Yalnız ve Özgür

“Şubat Yolcusu” şiirinin bende uyandırdığı ilk duygu, derin bir yalnızlıktı. İnsanın içindeki bu yalnızlığı, hiçbir ressam tam anlamıyla tuvale aktaramaz. Yalnız insanların en büyük sığınakları gecelerdir. Gece, kimsesizliğin içinde özgürlüğü de barındırır. Bu yüzden onlar için akşamın kasvetli olması üzücü değil, aksine bir teselli gibidir.

Attilâ İlhan’ın “ceplerinde bozuk bir bulut uğultusu” ifadesi ise inanılmaz bir betimleme örneğidir.
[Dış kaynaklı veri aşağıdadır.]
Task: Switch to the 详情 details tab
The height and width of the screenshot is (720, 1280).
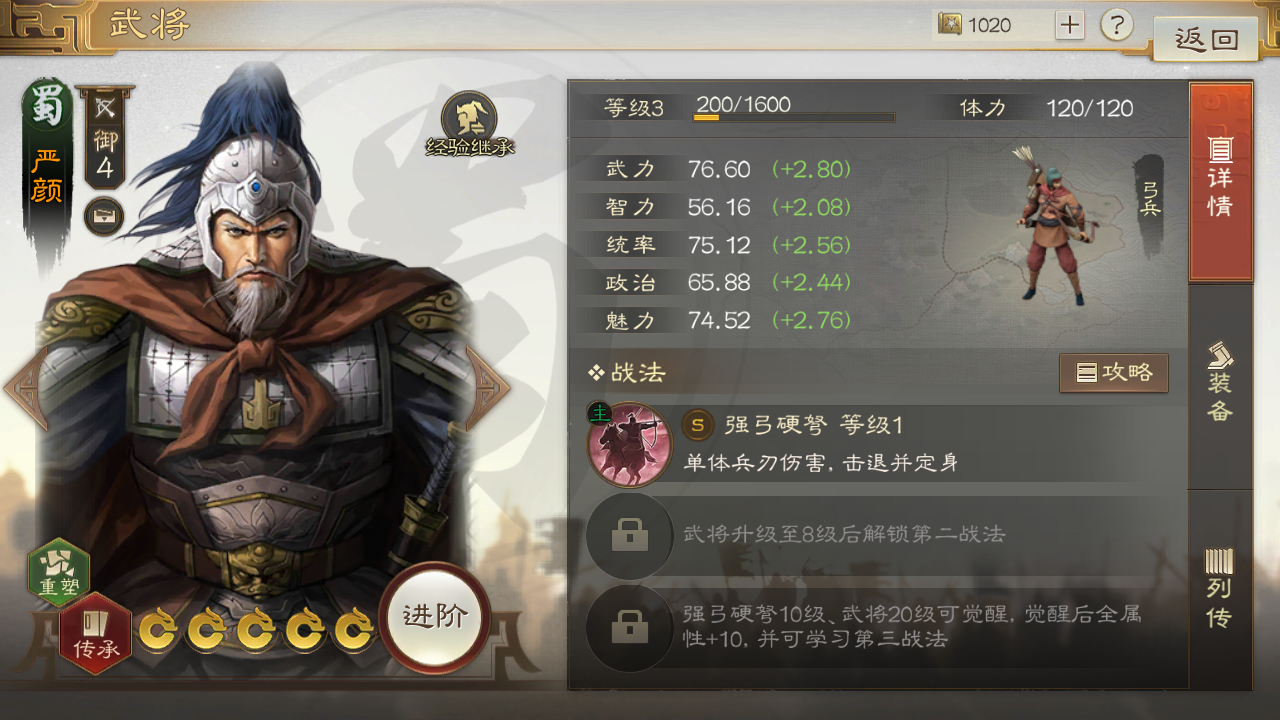Action: click(x=1220, y=181)
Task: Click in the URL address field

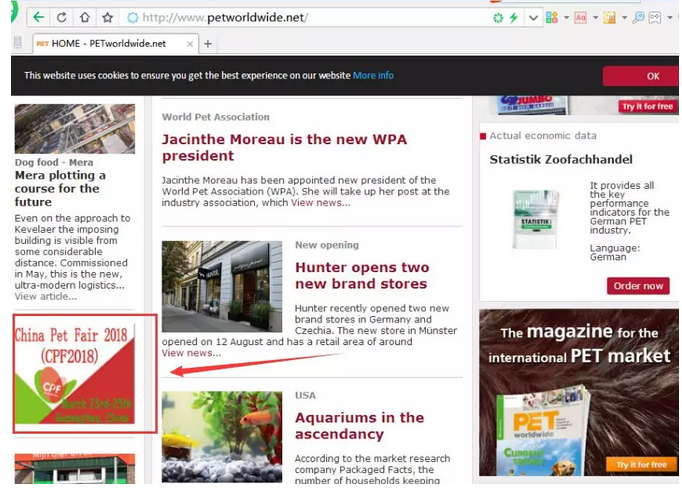Action: pos(300,17)

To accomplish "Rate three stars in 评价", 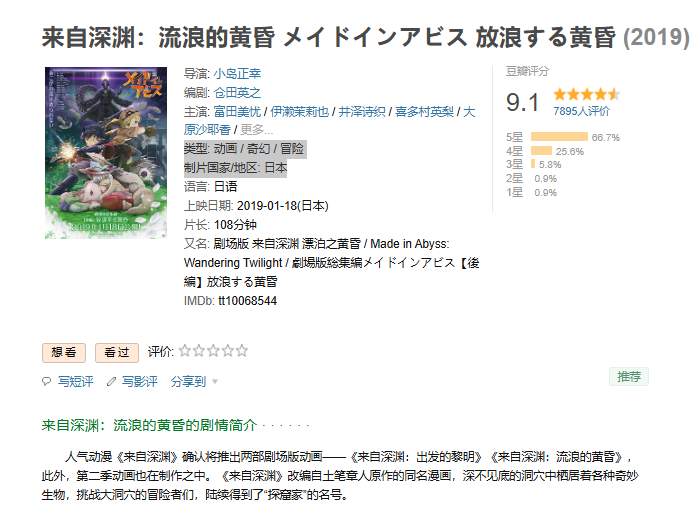I will pos(213,351).
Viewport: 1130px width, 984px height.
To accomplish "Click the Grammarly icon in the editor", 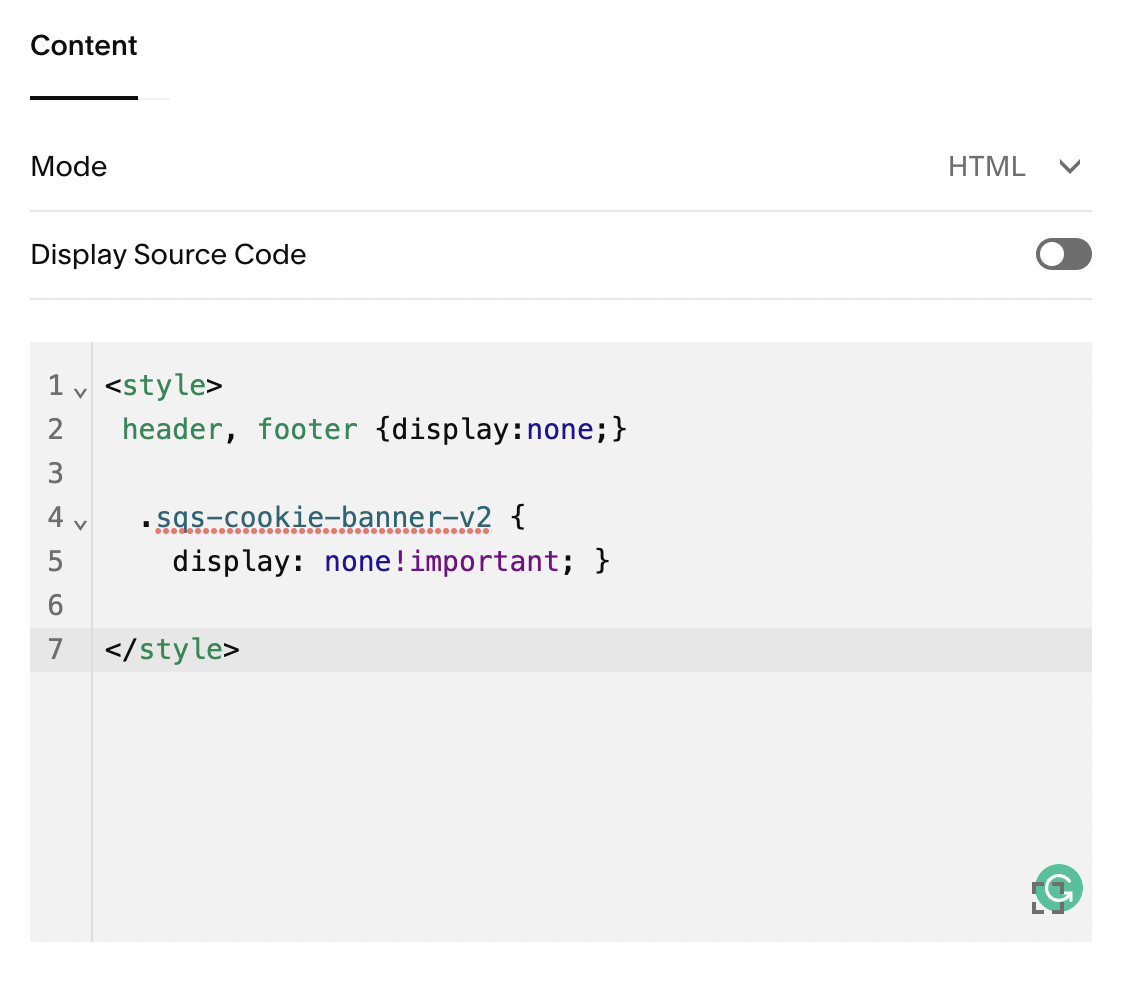I will [x=1058, y=887].
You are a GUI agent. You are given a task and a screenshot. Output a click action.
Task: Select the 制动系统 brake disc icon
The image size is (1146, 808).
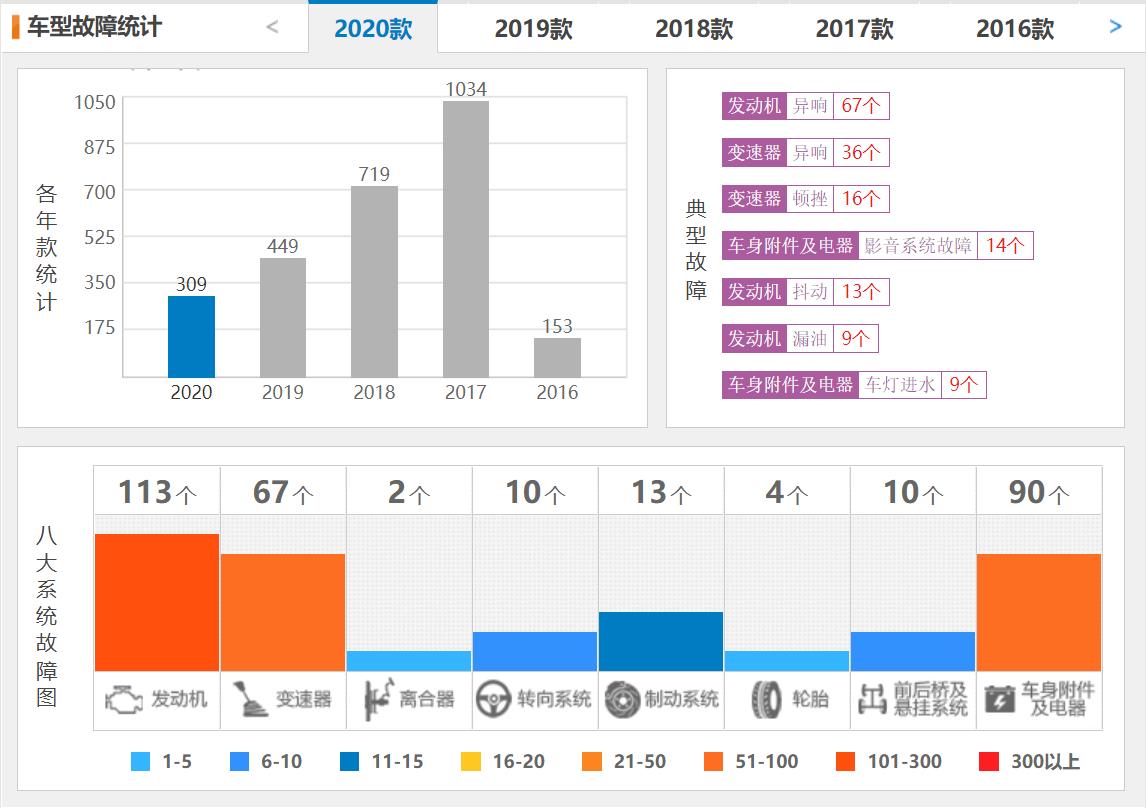(625, 700)
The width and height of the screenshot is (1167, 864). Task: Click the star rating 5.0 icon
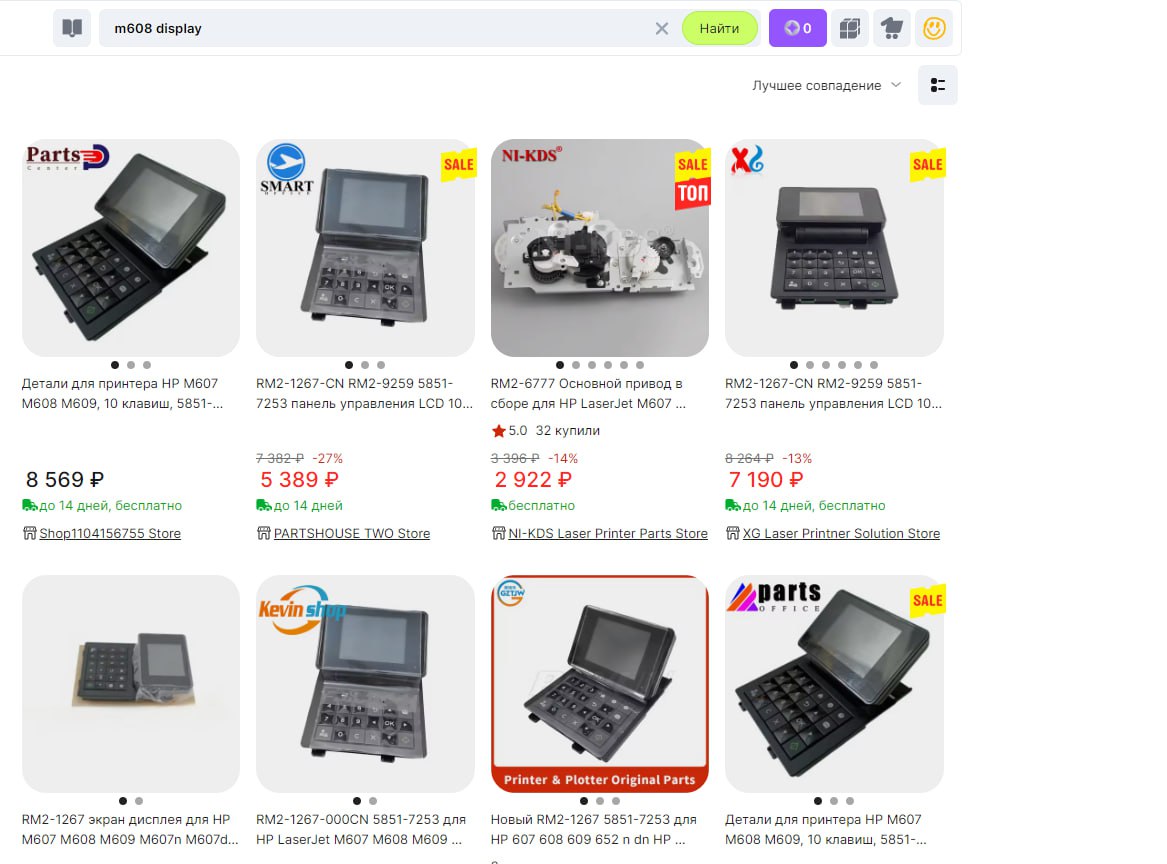point(499,431)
Normalde insan cebinde bozuk para taşır, fakat Şubat Yolcusu cebinde bulutların uğultusunu hisseder. İşte bu, yalnızlığın ve özgürlüğün iç içe geçtiği, sıradanlıktan uzak bir ruh hâlini yansıtır. Şiir, gecenin bir noktasında içine düşen yalnızlık korkusunun, sabaha karşı umutla yer değiştirmesini anlatır. Sabahın aydınlanması, geceden kalan umutsuzluğun ve karanlığın oyunlarının bozulması gibidir.

Bu yazıyı kaleme almadan önce Attilâ İlhan hakkında birçok araştırma yaptım. Şiirlerindeki derin anlamlar ve duygular beni fazlasıyla etkiledi. Bununla da yetinmedim, aile büyüklerime onun şiirlerini nasıl yorumladıklarını sordum. Onların anlatımları o kadar etkileyiciydi ki, neden bu büyük şairi daha önce keşfetmediğime şaşırdım. Aldığım ilhamla, “Şubat Yolcusu”nun bende uyandırdığı hisleri bu yazıya döktüm.